急性肺损伤（ALI）是指各种致伤因素导致弥漫性肺间质及非心源性肺水肿并形成严重的低氧血症，其核心病理改变为肺微血管内皮细胞和肺胞上皮细胞所形成的肺气血屏障的损害。已知组织因子-凝血酶信号通路在肺微血管内皮细胞损伤中起到关键作用，但在ALI过程中如何实现靶向抗凝及其作用机制并不清楚。同时我们发现mTOR-细胞自噬信号通路可能在ALI过程中起到关键调控作用，但在不同的细胞中其功能和效果可能不同。因此，本课题以mTOR-细胞自噬以及组织因子-凝血酶信号通路及其相互作用为主要靶点，利用mTORf/f、Beclin+/-、LC3B-/-、以及靶向抗凝的CD31-Hir(TFPI)-Tg等小鼠，通过骨髓移植、ALI整体动物模型、体外细胞培养等方法，研究这两条关键信号通路对病原体感染诱导的ALI发生发展过程中气血屏障损伤以及粒单核细胞分化和功能的调控作用，为开发研究治疗ALI新的药物靶点。

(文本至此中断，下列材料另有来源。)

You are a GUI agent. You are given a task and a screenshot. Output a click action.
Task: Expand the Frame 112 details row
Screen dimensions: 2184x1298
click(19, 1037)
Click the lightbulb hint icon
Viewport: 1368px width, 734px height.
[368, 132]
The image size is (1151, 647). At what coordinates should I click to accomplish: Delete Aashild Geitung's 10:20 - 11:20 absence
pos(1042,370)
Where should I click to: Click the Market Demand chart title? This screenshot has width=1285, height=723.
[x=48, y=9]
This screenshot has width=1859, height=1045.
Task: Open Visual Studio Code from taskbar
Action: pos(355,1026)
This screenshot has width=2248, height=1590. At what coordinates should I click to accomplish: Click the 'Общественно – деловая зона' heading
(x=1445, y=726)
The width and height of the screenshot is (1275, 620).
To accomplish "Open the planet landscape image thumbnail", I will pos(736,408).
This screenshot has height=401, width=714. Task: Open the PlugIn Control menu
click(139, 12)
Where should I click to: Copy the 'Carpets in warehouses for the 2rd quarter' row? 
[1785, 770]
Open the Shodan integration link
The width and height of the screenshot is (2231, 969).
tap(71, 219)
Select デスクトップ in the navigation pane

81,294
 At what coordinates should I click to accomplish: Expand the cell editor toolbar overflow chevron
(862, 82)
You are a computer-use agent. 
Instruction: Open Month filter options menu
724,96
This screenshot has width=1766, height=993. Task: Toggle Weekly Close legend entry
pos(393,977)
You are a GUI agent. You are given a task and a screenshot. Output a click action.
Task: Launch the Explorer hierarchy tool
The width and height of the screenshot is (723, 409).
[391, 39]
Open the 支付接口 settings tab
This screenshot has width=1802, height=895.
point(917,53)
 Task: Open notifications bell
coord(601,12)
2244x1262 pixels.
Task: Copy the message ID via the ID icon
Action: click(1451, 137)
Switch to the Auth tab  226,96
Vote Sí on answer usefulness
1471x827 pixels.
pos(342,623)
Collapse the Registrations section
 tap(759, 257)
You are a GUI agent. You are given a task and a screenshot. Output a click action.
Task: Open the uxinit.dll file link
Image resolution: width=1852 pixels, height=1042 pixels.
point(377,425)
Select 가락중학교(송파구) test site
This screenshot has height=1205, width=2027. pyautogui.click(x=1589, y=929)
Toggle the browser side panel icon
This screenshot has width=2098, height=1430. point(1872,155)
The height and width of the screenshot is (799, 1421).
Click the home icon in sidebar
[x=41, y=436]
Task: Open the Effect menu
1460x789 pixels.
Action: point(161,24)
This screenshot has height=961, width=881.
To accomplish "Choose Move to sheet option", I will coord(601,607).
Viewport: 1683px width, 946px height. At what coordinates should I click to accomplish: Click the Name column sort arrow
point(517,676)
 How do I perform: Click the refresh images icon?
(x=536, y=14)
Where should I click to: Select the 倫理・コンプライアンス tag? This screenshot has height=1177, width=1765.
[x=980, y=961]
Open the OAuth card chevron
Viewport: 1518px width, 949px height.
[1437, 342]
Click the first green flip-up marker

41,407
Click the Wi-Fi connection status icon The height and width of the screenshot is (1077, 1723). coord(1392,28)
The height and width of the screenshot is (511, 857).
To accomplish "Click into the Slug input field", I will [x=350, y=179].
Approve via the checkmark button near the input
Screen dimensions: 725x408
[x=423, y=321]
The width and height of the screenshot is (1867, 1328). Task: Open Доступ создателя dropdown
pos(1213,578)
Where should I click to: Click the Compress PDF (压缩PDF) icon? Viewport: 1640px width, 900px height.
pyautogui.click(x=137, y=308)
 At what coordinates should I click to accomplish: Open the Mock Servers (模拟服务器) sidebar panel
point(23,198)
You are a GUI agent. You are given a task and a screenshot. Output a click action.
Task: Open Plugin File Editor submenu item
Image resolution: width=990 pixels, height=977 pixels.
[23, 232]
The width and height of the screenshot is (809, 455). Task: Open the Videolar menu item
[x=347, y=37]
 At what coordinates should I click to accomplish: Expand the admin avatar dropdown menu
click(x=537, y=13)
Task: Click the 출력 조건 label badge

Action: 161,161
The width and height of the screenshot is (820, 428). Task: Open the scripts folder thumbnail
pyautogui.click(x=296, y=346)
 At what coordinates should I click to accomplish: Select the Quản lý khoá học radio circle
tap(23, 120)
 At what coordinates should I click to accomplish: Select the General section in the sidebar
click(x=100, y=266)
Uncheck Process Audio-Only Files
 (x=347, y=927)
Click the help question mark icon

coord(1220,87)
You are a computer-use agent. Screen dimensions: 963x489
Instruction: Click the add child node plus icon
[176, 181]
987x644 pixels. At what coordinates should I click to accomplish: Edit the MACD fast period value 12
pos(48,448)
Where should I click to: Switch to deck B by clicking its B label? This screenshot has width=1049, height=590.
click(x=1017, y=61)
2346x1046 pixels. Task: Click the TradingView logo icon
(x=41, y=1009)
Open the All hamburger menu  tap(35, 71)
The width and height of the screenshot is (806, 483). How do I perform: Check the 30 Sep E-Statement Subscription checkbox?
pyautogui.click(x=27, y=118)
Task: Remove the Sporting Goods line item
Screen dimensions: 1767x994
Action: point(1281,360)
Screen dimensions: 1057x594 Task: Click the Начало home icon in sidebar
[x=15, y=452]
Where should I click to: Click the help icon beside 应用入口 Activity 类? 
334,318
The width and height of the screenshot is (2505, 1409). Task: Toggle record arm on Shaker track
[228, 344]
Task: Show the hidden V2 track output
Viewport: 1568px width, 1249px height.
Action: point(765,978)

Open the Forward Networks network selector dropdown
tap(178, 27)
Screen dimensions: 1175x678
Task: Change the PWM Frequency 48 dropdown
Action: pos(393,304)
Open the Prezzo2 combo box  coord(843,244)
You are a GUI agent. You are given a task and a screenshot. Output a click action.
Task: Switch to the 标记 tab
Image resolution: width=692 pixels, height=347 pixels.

Acute lung injury (ALI) is characterized by diffuse interstitial infiltrates, oedema, and severe hypoxemia, primarily due to the damaged air-blood barrier between pulmonary microvascular endothelium and alveolar epithelium and subsequently increased vascular permeability. The tissue factor-thrombin pathway has been suggested to play a pivotal role in regulation of microvascular endothelial injury, however, due to that inhibition of this pathway may lead to systemic bleeding, it is therefore of great importance to find out cell specific anticoagulants for ALI and to investigate the underlying mechanisms. We have also found that mammalian target of rapamycin (mTOR)-autophagy pathway plays important roles in ALI, while it may have different functions and exert different effects in different cell types. In the current project, we plan to investigate the critical roles of these two pathways and their interactions in regulation the damage of microvascular endothelial cells and alveolar epithelial cells and the differentiation of function of granulocytes during ALI pathogenesis, by utilizing the mTORf/f, Beclin+/-, LC3B-/-, and cell specific anticoagulant CD31-Hir(TFPI)-Tg mice, and through experimental techniques such as bone marrow transfer, ALI animal.models, and cell cultures, which would provide theoretical base for new therapeutic targets of ALI.